**Aim of the task:** Which lines of the records contain the word "agent"? Copy each one.

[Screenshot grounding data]
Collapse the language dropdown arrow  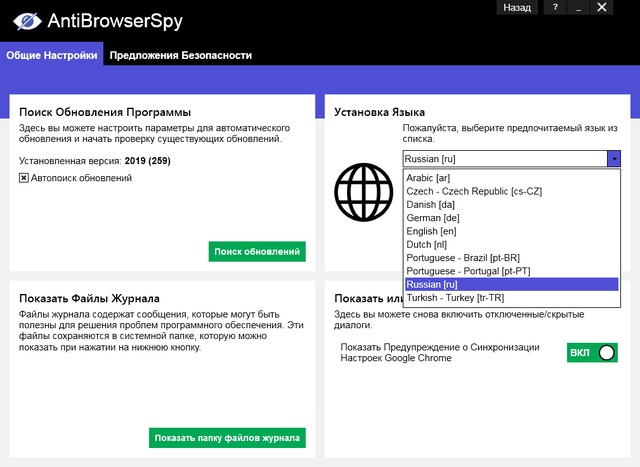(614, 158)
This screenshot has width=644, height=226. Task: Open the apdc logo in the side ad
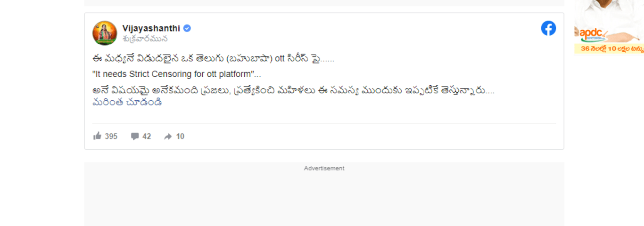point(590,34)
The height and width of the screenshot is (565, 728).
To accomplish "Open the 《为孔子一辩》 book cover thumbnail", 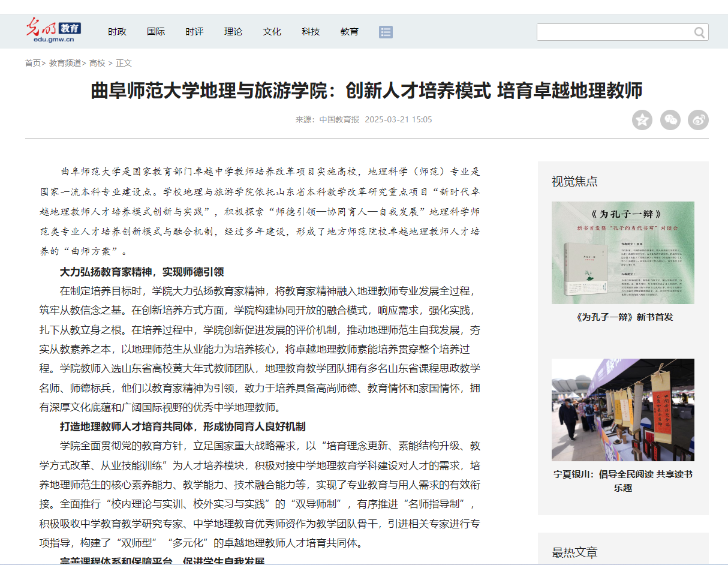I will click(x=622, y=253).
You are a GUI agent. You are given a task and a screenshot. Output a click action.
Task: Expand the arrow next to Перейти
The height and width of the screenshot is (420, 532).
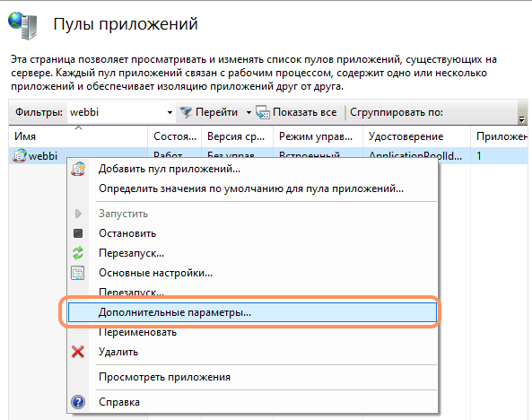[x=249, y=112]

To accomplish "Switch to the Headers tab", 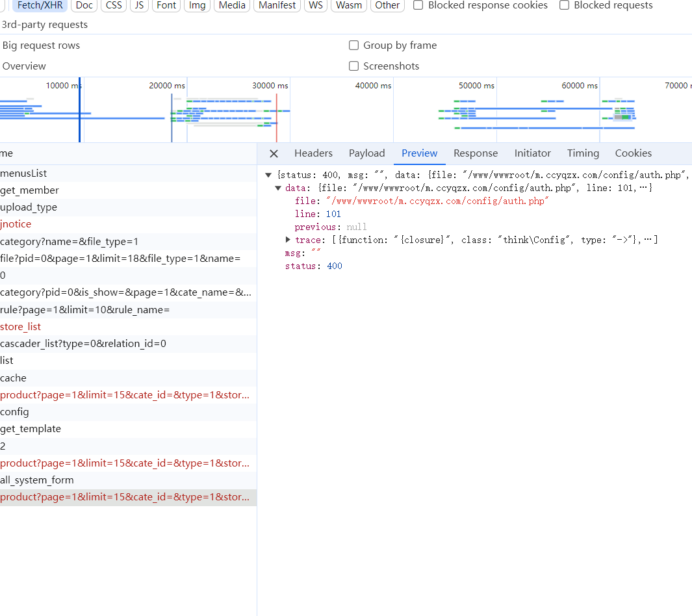I will [313, 153].
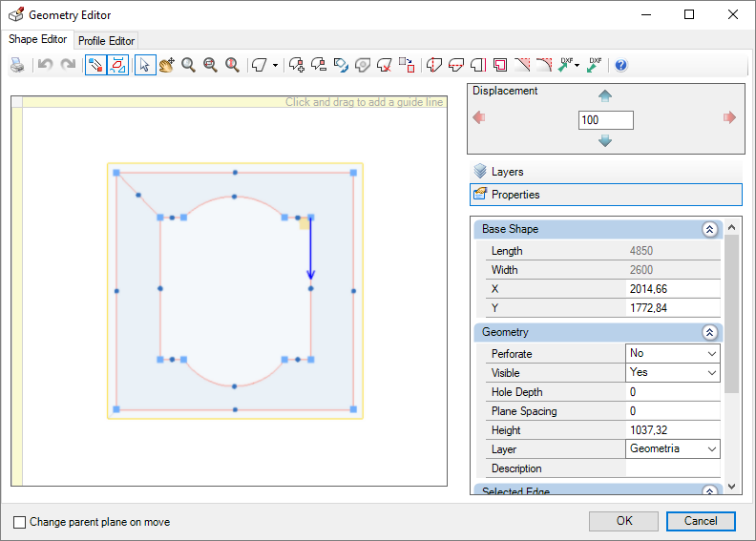Open the Perforate dropdown
This screenshot has height=541, width=756.
point(673,353)
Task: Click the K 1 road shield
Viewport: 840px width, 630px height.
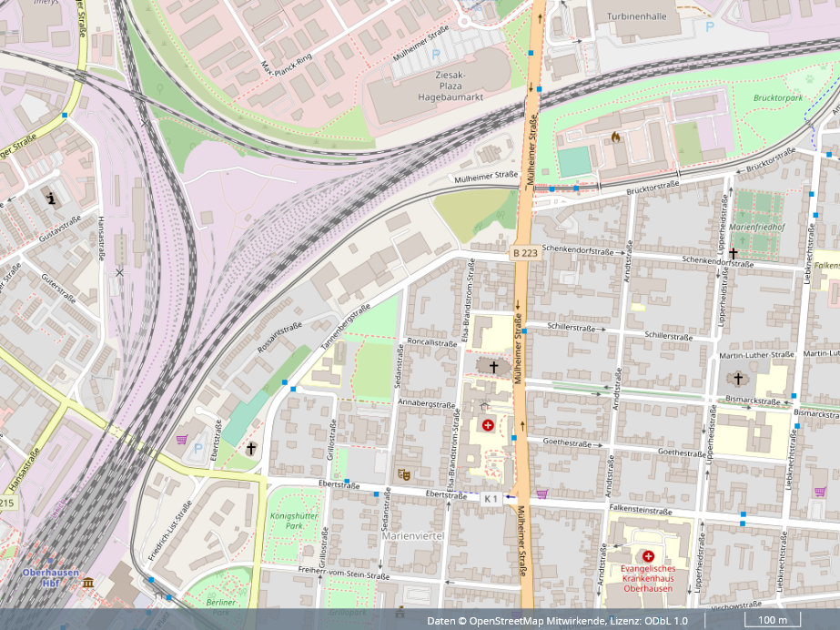Action: coord(491,498)
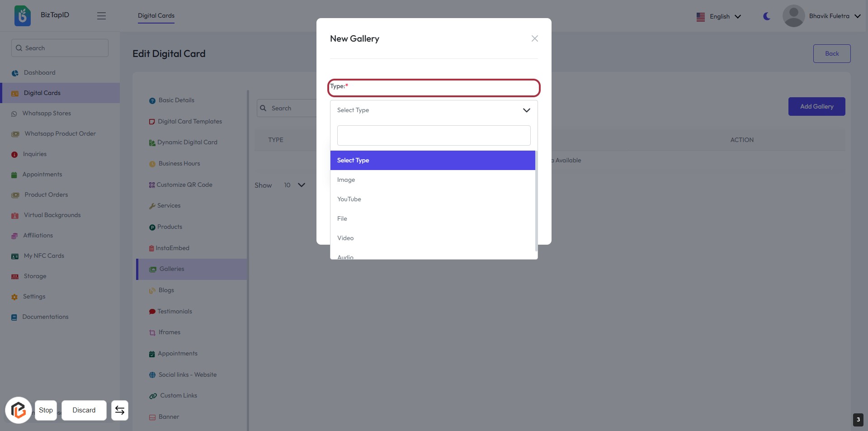Choose Image from type list

coord(346,180)
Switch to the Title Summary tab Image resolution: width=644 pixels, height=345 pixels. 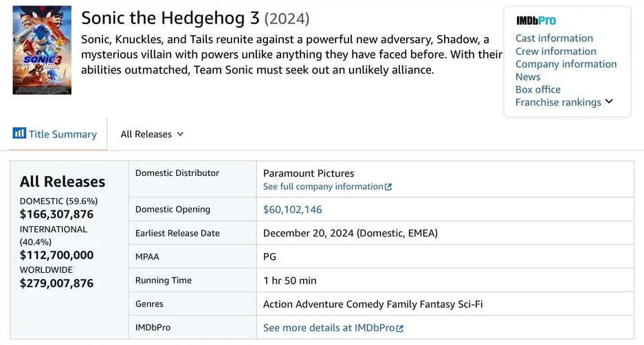tap(62, 134)
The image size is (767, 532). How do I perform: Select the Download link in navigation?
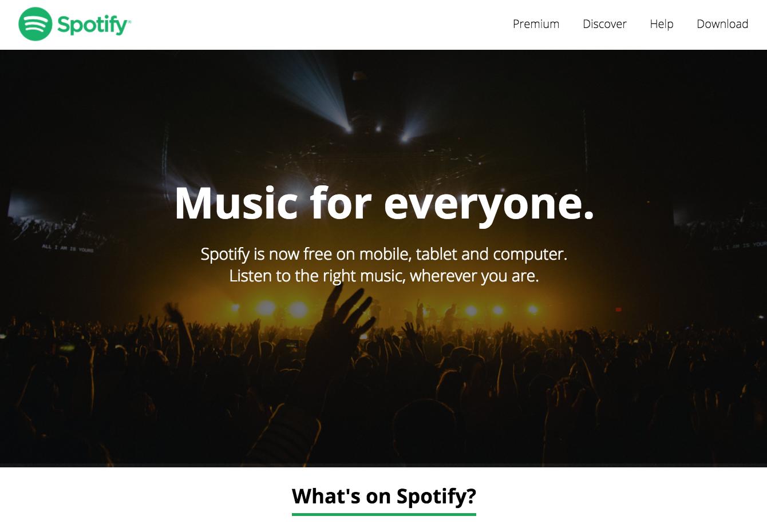coord(722,24)
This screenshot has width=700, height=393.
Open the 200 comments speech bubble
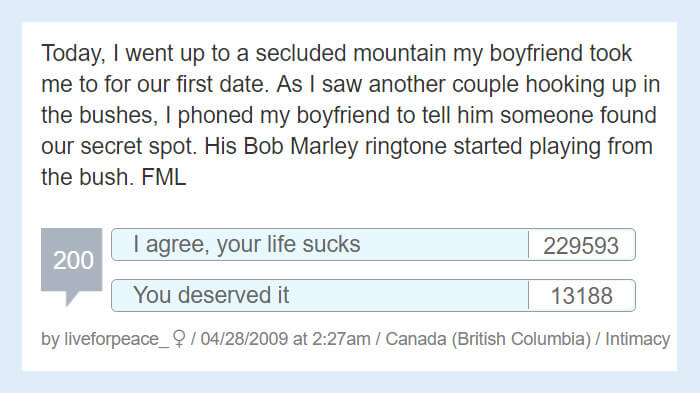click(x=71, y=260)
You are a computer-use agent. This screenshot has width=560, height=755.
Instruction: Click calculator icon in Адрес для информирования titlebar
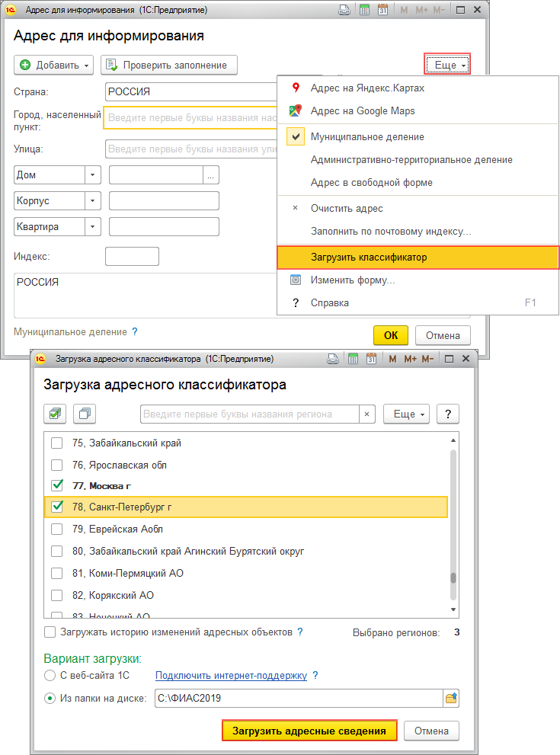[x=364, y=10]
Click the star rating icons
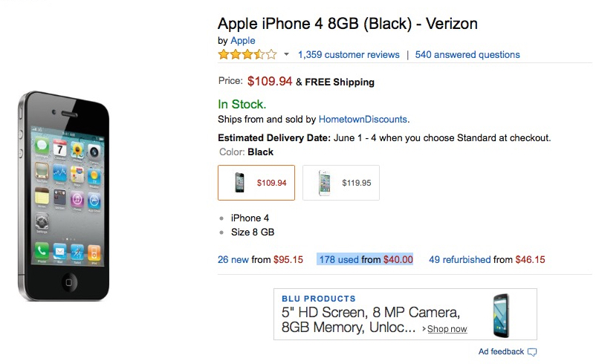Screen dimensions: 599x364 [x=247, y=55]
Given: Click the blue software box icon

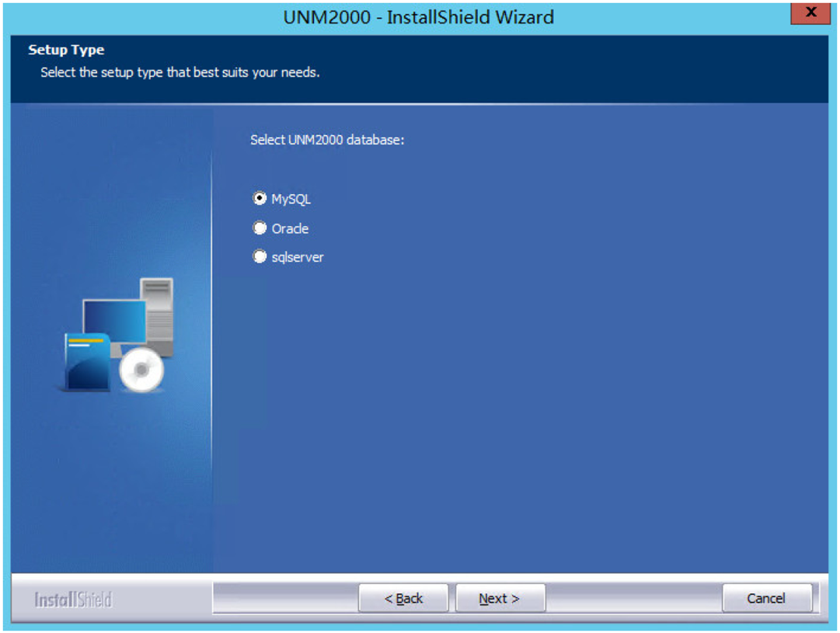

**Task result:**
You are a GUI agent. You are given a task and a screenshot. Output a click action.
You are a computer-use agent. This screenshot has width=560, height=755.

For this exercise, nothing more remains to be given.